Il mito di Eco e Narciso riassunto di seguito è uno dei racconti più famosi dell’antica Grecia. Narciso ed Eco rincorrono l’amore: l’uno di se stesso e l’altra del suo amato. Con Eco e Narciso Ovidio arricchisce una tra le più famose opere: Le Metamorfosi.
Tanto tempo fa, vivevano delle bellissime fanciulle, vestite di veli impreziositi da fili d’oro e d’argento: si chiamavano Ninfe. Esse avevano lunghissimi capelli, che pettinavano specchiandosi nei laghetti e nei ruscelli. Amavano ballare e cantare e la loro voce era talmente melodica che incantava chiunque le sentisse. Oltre alle belle Ninfe, c’erano anche i Satiri, giovani fannulloni, sempre pronti a divertirsi, uno di loro si chiamava Pan. Pan, era il dio dei pastori, il suo aspetto era orribile e deforme; al posto dei piedi aveva due zoccoli da caprone, il suo viso era rugoso e le sue orecchie erano appuntite.
Inoltre sulla fronte, aveva due corna da capra che lo rendevano molto pauroso. Pan trascorreva intere giornate a suonare il suo flauto fatto di canne e spesso cantava.Un giorno, egli udì una bellissima voce provenire da un cespuglio; subito si mise a sbirciare e vide una bellissima Ninfa, di nome Eco, che raccoglieva fiori. Pan fu talmente incantato dalla bellezza della fanciulla che le si avvicinò e disse: “Oh, stupenda creatura, tu sarai la mia sposa!”. La Ninfa rimase terrorizzata alla vista di quell’essere mostruoso e subito corse via urlando e pregando Pan di lasciarla in pace. Ma Pan non smetteva di inseguirla ed Eco cercava di nascondersi nel bosco, finché sfinita trovò una caverna ed entrò per rifugiarsi. La giovane Eco era innamorata di Narciso, un bellissimo ragazzo che amava la caccia, e, ancora piena di spavento, incominciò a chiamare il giovane sperando che accorresse in suo aiuto.

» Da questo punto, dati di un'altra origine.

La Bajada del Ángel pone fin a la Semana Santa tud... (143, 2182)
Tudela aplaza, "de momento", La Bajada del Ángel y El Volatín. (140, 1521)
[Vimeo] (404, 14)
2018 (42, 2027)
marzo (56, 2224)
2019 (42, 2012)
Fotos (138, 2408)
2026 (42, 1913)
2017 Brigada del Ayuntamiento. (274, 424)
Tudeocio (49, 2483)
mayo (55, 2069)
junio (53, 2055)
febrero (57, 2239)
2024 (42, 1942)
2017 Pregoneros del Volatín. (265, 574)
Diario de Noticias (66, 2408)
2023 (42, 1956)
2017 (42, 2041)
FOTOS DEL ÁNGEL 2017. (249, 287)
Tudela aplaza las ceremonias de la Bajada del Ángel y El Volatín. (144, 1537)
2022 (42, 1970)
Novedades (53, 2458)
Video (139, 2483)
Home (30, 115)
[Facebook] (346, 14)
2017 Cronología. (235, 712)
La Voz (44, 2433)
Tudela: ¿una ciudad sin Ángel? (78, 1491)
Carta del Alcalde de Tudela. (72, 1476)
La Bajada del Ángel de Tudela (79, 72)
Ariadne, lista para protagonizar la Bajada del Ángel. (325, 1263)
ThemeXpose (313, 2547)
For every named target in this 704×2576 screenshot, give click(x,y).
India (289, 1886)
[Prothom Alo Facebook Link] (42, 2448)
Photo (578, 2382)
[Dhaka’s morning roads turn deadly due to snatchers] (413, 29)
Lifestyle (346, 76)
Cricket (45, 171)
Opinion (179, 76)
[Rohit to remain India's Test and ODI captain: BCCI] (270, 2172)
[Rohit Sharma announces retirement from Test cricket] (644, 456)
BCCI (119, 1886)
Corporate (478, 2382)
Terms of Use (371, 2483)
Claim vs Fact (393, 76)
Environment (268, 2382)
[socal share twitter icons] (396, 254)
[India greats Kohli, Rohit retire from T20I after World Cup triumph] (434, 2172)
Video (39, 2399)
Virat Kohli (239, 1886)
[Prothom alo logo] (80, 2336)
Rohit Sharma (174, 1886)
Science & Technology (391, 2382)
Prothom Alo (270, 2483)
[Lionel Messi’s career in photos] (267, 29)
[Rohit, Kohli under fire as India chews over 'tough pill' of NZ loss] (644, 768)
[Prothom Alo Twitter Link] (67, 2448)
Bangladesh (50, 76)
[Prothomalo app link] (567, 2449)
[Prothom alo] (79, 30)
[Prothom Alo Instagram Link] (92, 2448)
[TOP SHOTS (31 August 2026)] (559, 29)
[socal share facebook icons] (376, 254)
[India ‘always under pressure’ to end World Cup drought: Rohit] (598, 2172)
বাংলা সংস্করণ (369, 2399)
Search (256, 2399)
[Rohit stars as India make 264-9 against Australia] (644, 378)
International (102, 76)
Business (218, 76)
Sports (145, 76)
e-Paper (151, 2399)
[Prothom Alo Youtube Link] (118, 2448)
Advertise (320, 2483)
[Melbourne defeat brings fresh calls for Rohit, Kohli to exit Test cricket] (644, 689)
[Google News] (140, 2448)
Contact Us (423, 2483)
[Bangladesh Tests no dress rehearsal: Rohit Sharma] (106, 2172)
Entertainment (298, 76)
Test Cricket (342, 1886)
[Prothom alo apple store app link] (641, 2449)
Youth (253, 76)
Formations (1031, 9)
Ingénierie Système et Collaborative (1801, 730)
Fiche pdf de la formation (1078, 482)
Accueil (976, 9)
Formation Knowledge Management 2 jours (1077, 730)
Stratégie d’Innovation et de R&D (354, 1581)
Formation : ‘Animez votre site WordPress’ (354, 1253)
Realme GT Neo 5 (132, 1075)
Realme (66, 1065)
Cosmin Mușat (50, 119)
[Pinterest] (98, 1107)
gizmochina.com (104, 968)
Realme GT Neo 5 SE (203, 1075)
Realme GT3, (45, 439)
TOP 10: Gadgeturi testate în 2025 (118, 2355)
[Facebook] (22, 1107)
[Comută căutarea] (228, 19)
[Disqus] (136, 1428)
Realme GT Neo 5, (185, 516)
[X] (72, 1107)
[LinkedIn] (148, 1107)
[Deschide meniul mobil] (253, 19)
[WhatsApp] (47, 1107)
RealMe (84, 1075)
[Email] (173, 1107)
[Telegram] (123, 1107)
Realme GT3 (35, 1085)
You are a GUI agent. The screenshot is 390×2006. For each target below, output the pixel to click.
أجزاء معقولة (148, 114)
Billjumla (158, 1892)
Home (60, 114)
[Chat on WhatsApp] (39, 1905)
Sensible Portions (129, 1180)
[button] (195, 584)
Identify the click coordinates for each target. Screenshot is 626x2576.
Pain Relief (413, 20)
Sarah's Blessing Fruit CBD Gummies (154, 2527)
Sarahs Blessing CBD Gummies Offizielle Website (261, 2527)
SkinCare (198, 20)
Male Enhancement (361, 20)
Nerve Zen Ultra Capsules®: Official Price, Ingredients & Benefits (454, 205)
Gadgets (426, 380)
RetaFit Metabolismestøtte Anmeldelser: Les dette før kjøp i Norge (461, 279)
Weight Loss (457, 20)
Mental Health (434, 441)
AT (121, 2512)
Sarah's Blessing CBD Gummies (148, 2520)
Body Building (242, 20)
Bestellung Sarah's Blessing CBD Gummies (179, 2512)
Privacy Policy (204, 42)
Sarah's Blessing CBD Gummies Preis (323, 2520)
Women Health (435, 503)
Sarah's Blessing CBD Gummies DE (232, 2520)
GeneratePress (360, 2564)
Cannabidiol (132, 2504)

Eco lo chiamò per ore ed ore, ma Narciso non arrivava. La povera Ninfa trascorse così giorni e giorni nascosta nella buia caverna chiamando continuamente il suo amato, ma inutilmente. Narciso aveva un cuore arido, era così tanto pieno di superbia e fiero di sé che non aveva attenzioni per nessuno, tranne per sé stesso! Un giorno, mentre cacciava, udì le invocazioni di Eco e, quando capì dalla voce che si trattava di lei, si avvicinò alla caverna e disse: “Devo continuare la caccia, non posso perdere tempo… poi per una Ninfa” e proseguì. Gli dei, che dall’Olimpo avevano visto il comportamento di Narciso, decisero che una simile crudeltà non poteva rimanere impunita.Così decisero che, Narciso, dal cuore di pietra, dovesse provare sentimento soltanto per sé stesso e per la sua bellezza. Trascorsero giorni e intanto faceva molto caldo e, il giovane, stanco e assetato si mise in cerca di uno stagno per dissetarsi.
Quando lo trovò si sporse per bere e vide la sua immagine riflessa nell’acqua e, sbalordito esclamò: “Che sublime bellezza, non posso più vivere senza che essa risplenda continuamente nei miei occhi”. Narciso s’innamorò all’istante di sé stesso e da quel momento rimase fermo immobile senza mai staccare il suo volto riflesso nello stagno, come in preda ad un incantesimo. Intanto il sole iniziava a calare e, Narciso cominciava a perdere le forze, non riusciva a muoversi e il suo viso piano piano impallidiva sempre più. Rimase così a lungo finché non morì.